In a wide-ranging interview with Drug Store News, the new CHPA chief talked about switching from defense to offense. “We believe the OTC class of drugs has been taken for granted … and the contribution that the class makes underappreciated,” Melville told DSN. The CHPA wants to influence the context in which OTC medicines are thought of — evolving from the ingredient issues and the misuse of OTCs that characterize the industry today to the value proposition self-care brings to overall health care.

“There is tremendous opportunity for [the CHPA] to step up its level of engagement,” noted Sturman, president and general manager for Pfizer Consumer Healthcare. “The two [taglines] are ‘access’ and ‘lower cost.’ [The OTC industry] has always been about cost-effectively and safely treating certain conditions. … For consumers, it’s [about] accessing effective treatments and empowering consumers to take care of their own health.”

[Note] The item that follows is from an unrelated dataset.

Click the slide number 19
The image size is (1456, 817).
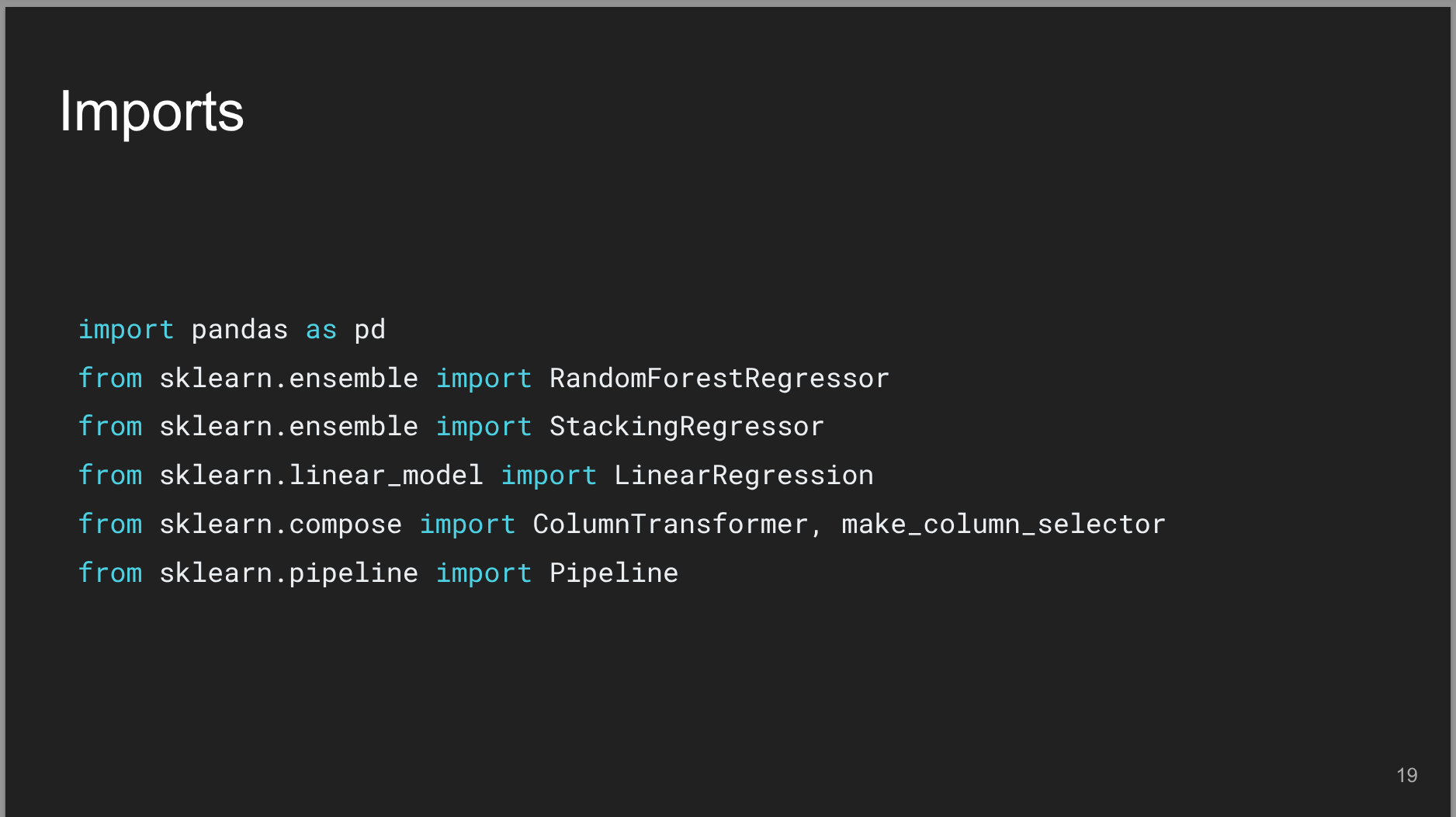pyautogui.click(x=1406, y=775)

But “Your Health at Hand” will not be aimed at consumers; it’s intended to target Beltway insiders. “We’re touting our worth, not to the consumers who already know and understand our value, but to the [influential people] who set policy, shape the debate and affect the greater healthcare dialogue,” Melville told CHPA members at the association’s annual meeting last month.

While final details of the new campaign were not available at press time, it is expected that it will mirror, at least in spirit, the National Association of Chain Drug Stores’ “Pharmacies, the face of neighborhood health care” ads, which the NACDS recently reintroduced in a bid to educate new lawmakers on the value community pharmacy delivers to the country. Just as the NACDS campaign does for community pharmacy, “Your Health At Hand” will look to quantify the value of OTC medicines in real numbers and actual dollars and cents. The CHPA campaign will focus on what Melville sees as the four pillars of OTC medicine: affordability, accessibility, empowerment and trust.

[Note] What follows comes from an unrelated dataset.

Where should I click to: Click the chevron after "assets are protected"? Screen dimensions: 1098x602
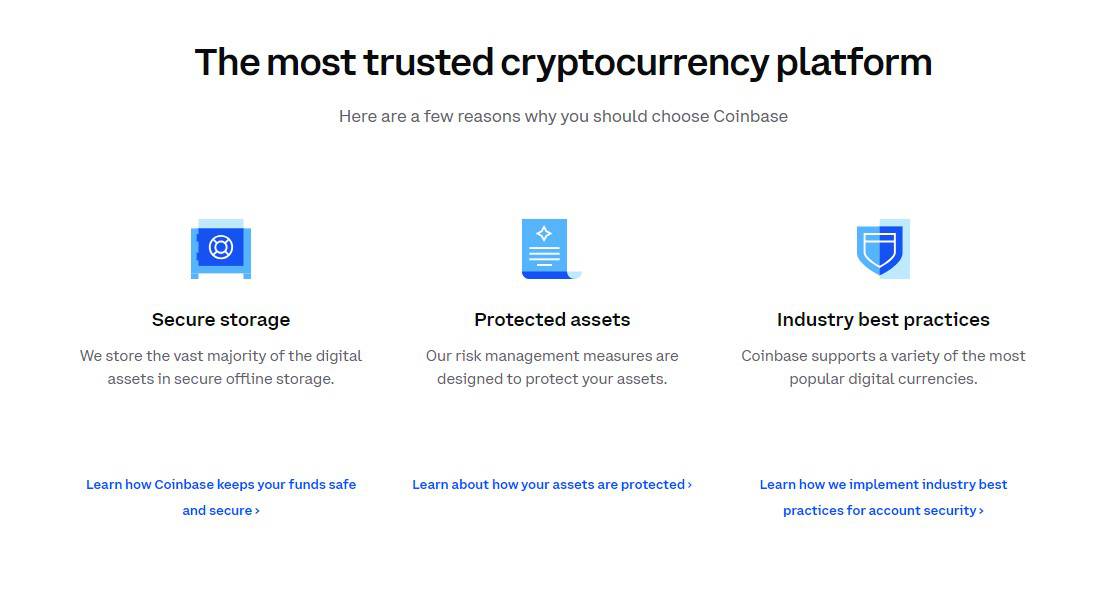pos(690,485)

Clearly, access and affordability strike right at the heart of many of the CHPA’s most critical issues, including the recent change in the tax code that ended flexible spending account eligibility for OTC purchases under FSA plans without a doctor’s prescription.

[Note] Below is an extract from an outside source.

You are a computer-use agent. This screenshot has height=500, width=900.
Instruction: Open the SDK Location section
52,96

“The first impact most Americans [noticed from] healthcare reform was the letter they got from their FSA provider at the end of last year telling them that OTCs would no longer be covered,” Melville told DSN. “We know that about 20 million households have FSAs, and that [more than] half of them use their FSAs to purchase OTC products — we’re talking about 10 million households that were relying on it. We believe that’s contrary to the goals of healthcare reform, which were to expand access and [reduce] costs.”

The real impact will be quite the opposite, Melville said, including a sharp rise in the number of physician visits and a real increase in consumers’ out-of-pocket healthcare costs. By CHPA estimates, of the approximate 10 million households that used FSA dollars to purchase an OTC product in 2010, about 37% plan to seek a prescription under the new rules. What could that cost? According to data from the Foundation for HealthSmart Consumers, if just 10% of consumers opted to see their doctor for an OTC prescription, total healthcare spending would increase $4.5 billion in year one.

Melville told DSN he is encouraged by new legislation introduced in February in the U.S. House of Representatives and Senate that would reverse the FSA ruling.

But the FSA issue really is kind of a microcosm of the much bigger challenge Melville faces, and the overarching mission of the CHPA’s new “Your Health at Hand” campaign; it’s really about changing the way America thinks about OTC medicine. “We think perhaps a reason that this provision was in the healthcare-reform bill in the first place was that perhaps they weren’t viewed that way — that they were viewed as somehow not as significant as prescription medicines,” Melville said. “OTCs are real medicines for treating real conditions and should be treated just like prescription medicines from a tax code, tax deductibility [and] FSA perspective,” he said.